Flex-GAD : Flexible Graph Anomaly Detection
Apu Chakraborty, Anshul Kumar, Gagan Raj Gupta
TL;DR
Flex-GAD addresses unsupervised node-level anomaly detection in attributed graphs by combining a community-aware GCN encoder with an attribute encoder, fused through a self-attention mechanism. It introduces a Smoothed Graph (Community-wise) to embed structural signals and uses a dual reconstruction objective with Jensen-Shannon divergence for stability. The approach achieves state-of-the-art average AUC across seven diverse datasets and substantially faster training compared with prior methods, due in part to adaptive encoder fusion and reduced hyperparameter tuning. Overall, Flex-GAD provides a robust, efficient solution that adapts to varying levels of feature homophily and graph structure, enabling practical deployment in complex networks.
Abstract
Detecting anomalous nodes in attributed networks, where each node is associated with both structural connections and descriptive attributes, is essential for identifying fraud, misinformation, and suspicious behavior in domains such as social networks, academic citation graphs, and e-commerce platforms. We propose Flex-GAD, a novel unsupervised framework for graph anomaly detection at the node level. Flex-GAD integrates two encoders to capture complementary aspects of graph data. The framework incorporates a novel community-based GCN encoder to model intra-community and inter-community information into node embeddings, thereby ensuring structural consistency, along with a standard attribute encoder.
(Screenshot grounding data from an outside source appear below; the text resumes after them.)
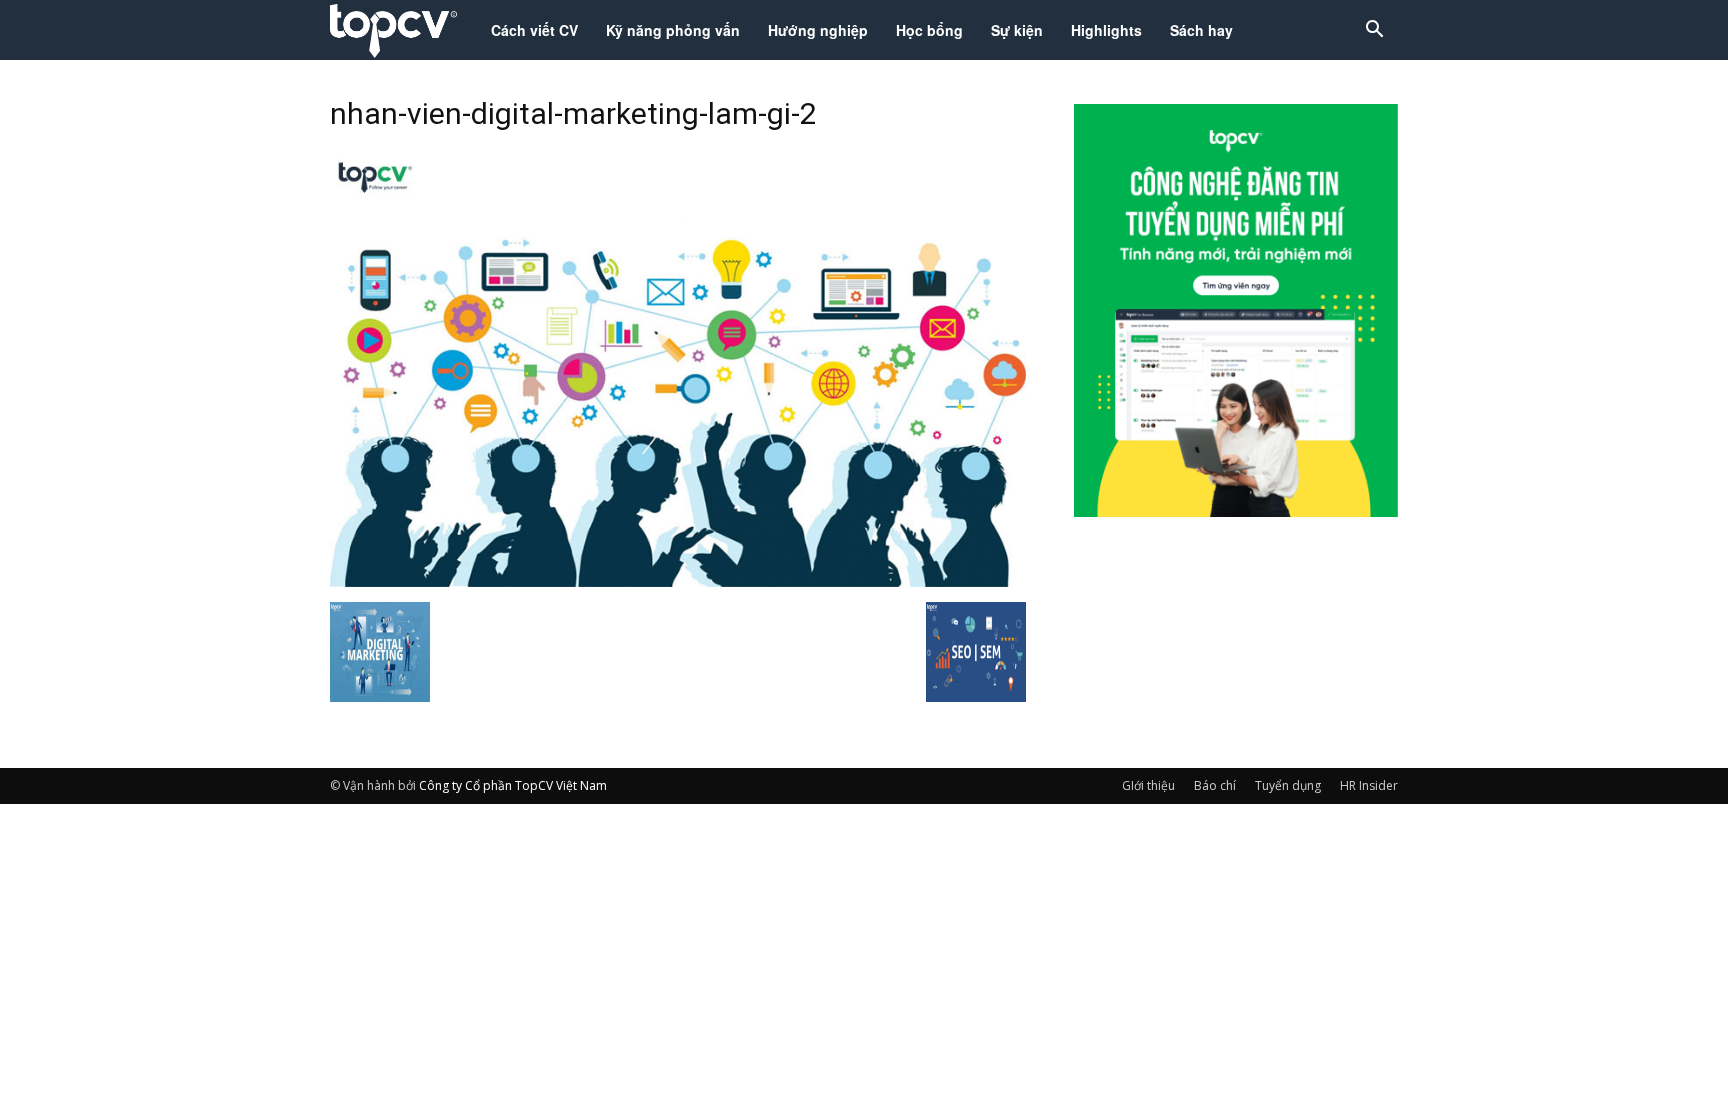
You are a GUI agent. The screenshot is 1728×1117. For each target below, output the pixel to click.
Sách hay (1201, 30)
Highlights (1106, 30)
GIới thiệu (1148, 785)
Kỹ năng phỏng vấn (673, 30)
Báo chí (1215, 785)
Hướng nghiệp (818, 30)
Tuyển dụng (1288, 785)
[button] (1374, 31)
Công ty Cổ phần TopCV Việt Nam (513, 785)
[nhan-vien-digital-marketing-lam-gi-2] (678, 581)
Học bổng (929, 30)
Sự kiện (1017, 30)
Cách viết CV (534, 30)
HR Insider (1369, 785)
These diverse representations are fused using a self-attention-based representation fusion module, which enables adaptive weighting and effective integration of the encoded information. This fusion mechanism allows automatic emphasis of the most relevant node representation across different encoders. We evaluate Flex-GAD on seven real-world attributed graphs with varying sizes, node degrees, and attribute homogeneity. Flex-GAD achieves an average AUC improvement of 7.98% over the previously best-performing method, GAD-NR, demonstrating its effectiveness and flexibility across diverse graph structures. Moreover, it significantly reduces training time, running 102x faster per epoch than Anomaly DAE and 3x faster per epoch than GAD-NR on average across seven benchmark datasets.